Wednesday, November 12, 2008

Wilhelmina Murray

As anyone who read the 20 bajillion comments I left on Glenn's recent post can probably guess, I'm totally in love with Alan Moore's Wilhelmina Murray. I think she's an even better study of the kind of radically feminine strength that Moore tries to showcase in Promethea, precisely because she's physically and emotionally vulnerable and can't just turn bullets into moths or teleport into other dimensions.

I believe that if we succeed at getting homo sapiens settled down and happy in the 21st Century without wiping ourselves off the map, it'll probably be because we come to better recognize in ourselves exactly the kind of qualities Moore has embodied in this character. Especially soul.

RATING: 98%--"She'd be cuter if she was a redhead," said the man-ape.
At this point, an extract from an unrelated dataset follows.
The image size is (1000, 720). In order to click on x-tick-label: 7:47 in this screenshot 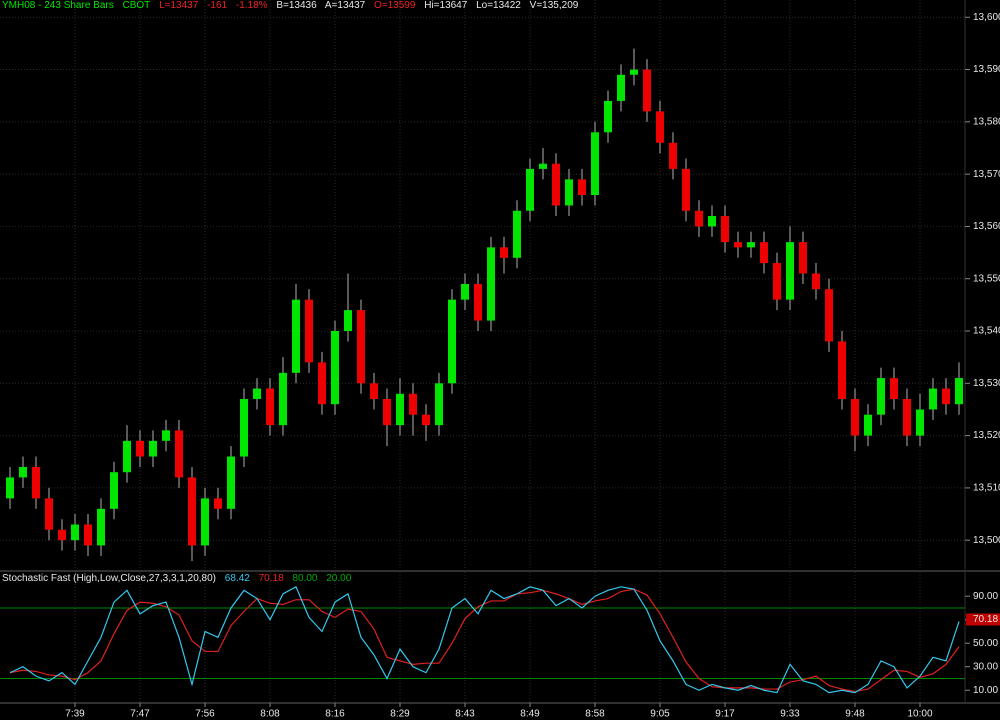, I will do `click(140, 714)`.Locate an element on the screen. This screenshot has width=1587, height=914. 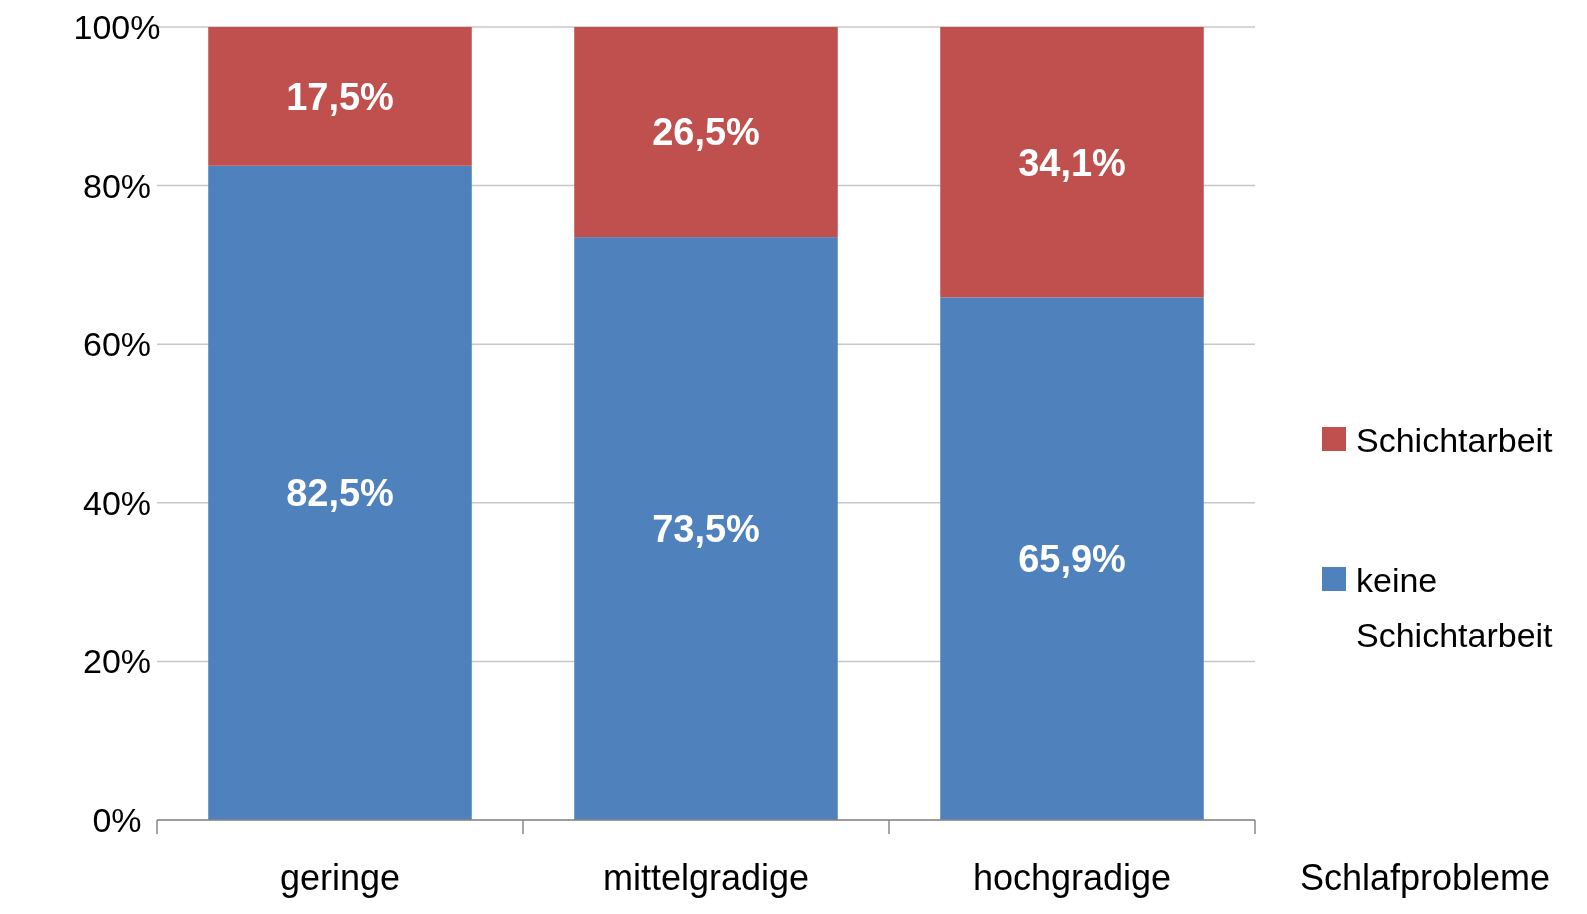
data-label: 73,5% is located at coordinates (706, 528).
(Image from farm4.static.flickr.com.)

3 comments:

DCP said...

But do you like her in Dracula?

John said...

She's OK. I don't find she really comes as alive when she's not leading a morally ambivalent superhero team. I think part of it is that Moore is an exceptional writer and Bram Stoker isn't, although Dracula has a creative narrative style and was the best thing he wrote.

John said...

Maybe that's not quite fair--Dracula is a horror classic, and Moore's not for everyone. Still, I think LOEG is much more finely realized in terms of its imaginary world and characters. Maybe Moore is cheating a bit--he didn't have to start from scratch, after all. But Shakespeare didn't either.